In practice, this means every workforce member — not just clinical staff, but billing, administrative, janitorial, and volunteer personnel — needs training appropriate to their role. Annual training is industry standard, but training should also occur at onboarding and whenever policies change. Investing in comprehensive HIPAA training and certification ensures your workforce understands both the regulatory requirements and the specific technology policies your organization has implemented.
Business Associate Agreements and Technology Vendors
Every technology vendor that handles ePHI on your behalf is a business associate under HIPAA. This includes your EHR vendor, cloud hosting provider, billing clearinghouse, email encryption service, and telehealth platform. Under the Omnibus Rule, business associates are directly liable for Security Rule compliance.

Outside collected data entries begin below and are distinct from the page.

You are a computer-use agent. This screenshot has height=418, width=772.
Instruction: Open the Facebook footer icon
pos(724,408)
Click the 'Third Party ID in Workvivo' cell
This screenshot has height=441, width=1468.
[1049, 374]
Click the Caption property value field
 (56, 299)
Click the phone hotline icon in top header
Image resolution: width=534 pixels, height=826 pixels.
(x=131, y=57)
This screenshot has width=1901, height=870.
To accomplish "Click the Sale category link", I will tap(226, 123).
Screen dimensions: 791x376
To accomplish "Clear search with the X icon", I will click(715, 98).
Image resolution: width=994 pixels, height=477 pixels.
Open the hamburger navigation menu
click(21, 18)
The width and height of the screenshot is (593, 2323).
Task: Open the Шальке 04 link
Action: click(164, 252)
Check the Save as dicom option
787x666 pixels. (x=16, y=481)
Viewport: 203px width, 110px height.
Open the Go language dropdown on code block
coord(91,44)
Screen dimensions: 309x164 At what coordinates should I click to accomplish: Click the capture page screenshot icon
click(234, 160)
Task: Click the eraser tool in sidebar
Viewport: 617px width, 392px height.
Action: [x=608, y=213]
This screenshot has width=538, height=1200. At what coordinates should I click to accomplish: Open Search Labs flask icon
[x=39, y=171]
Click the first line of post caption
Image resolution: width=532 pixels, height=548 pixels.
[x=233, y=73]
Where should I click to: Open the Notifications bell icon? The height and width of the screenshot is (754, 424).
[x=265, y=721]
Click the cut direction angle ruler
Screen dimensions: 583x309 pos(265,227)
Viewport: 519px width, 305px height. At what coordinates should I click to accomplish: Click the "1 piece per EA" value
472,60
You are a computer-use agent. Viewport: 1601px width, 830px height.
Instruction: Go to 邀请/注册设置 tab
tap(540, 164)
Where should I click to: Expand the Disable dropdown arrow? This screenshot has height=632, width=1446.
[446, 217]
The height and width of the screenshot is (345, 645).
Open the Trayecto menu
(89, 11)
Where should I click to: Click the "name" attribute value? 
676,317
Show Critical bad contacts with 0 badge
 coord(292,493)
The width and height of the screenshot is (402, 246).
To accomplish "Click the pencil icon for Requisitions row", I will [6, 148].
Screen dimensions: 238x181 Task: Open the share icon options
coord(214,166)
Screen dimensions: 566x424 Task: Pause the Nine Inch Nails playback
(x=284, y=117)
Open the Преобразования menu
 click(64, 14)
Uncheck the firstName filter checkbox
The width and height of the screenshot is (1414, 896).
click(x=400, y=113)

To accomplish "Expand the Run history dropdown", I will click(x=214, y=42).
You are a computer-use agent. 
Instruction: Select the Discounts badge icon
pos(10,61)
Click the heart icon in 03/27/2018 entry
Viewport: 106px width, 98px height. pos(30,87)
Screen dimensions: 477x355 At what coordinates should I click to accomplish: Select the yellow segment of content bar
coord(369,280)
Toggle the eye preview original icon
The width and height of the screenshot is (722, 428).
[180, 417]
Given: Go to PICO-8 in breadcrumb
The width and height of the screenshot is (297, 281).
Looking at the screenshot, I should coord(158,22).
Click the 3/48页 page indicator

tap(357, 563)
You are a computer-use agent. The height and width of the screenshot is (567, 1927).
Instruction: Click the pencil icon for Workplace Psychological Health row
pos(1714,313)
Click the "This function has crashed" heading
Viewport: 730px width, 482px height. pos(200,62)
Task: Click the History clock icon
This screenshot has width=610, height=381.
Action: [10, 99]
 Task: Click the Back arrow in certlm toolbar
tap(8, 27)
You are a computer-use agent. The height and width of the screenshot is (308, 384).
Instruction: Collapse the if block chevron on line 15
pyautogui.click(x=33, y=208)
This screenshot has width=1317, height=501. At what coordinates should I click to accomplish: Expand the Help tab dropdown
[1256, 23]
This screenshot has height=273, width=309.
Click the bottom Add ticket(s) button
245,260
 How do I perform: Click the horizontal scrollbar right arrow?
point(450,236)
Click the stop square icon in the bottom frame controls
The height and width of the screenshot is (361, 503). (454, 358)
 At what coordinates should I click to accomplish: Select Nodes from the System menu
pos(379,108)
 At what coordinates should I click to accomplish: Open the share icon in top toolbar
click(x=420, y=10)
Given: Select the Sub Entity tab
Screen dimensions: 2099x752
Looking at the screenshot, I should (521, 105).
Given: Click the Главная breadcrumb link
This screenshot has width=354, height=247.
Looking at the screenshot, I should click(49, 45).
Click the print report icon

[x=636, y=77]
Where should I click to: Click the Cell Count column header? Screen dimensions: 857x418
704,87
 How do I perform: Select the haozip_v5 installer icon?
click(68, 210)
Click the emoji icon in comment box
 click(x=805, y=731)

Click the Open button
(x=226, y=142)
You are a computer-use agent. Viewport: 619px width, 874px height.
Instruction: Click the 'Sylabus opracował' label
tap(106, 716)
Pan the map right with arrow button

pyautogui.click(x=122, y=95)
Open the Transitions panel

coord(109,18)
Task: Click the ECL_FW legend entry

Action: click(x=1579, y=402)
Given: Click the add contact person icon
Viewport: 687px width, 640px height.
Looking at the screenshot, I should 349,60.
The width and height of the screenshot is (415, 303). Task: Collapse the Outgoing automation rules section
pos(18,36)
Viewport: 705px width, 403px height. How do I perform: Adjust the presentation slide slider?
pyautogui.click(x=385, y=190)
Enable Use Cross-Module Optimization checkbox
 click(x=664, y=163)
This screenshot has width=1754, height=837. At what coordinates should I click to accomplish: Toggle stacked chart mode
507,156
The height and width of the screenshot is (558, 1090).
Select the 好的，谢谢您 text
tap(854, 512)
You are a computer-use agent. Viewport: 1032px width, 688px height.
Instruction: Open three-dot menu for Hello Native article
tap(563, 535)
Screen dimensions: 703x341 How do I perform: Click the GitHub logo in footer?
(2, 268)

Your business associate agreements must specify how each vendor will safeguard ePHI, report security incidents, and return or destroy data at the end of the relationship. If you're using a cloud-based platform to store patient records without a signed BAA, you have an active HIPAA violation right now — regardless of how secure that platform claims to be.
Putting HIPAA Technology Rules Into Practice
Compliance with HIPAA technology rules is not a one-time project. It requires ongoing risk analysis, continuous workforce education, documented policies, and regular evaluation of your technical, physical, and administrative safeguards. OCR's enforcement trend is clear: organizations that treat technology compliance as an afterthought pay for it — in penalties, reputational damage, and patient trust.
Start by auditing your current safeguards against the Security Rule's requirements. Update your risk analysis. Review every business associate agreement. And make sure your entire workforce is trained — not just aware, but competent and accountable. A platform like HIPAA Certify for workforce compliance can help you build and document a training program that satisfies both the Privacy Rule and Security Rule requirements.
The technology your organization uses will continue to evolve. The regulatory obligation to protect patient data through that technology will not.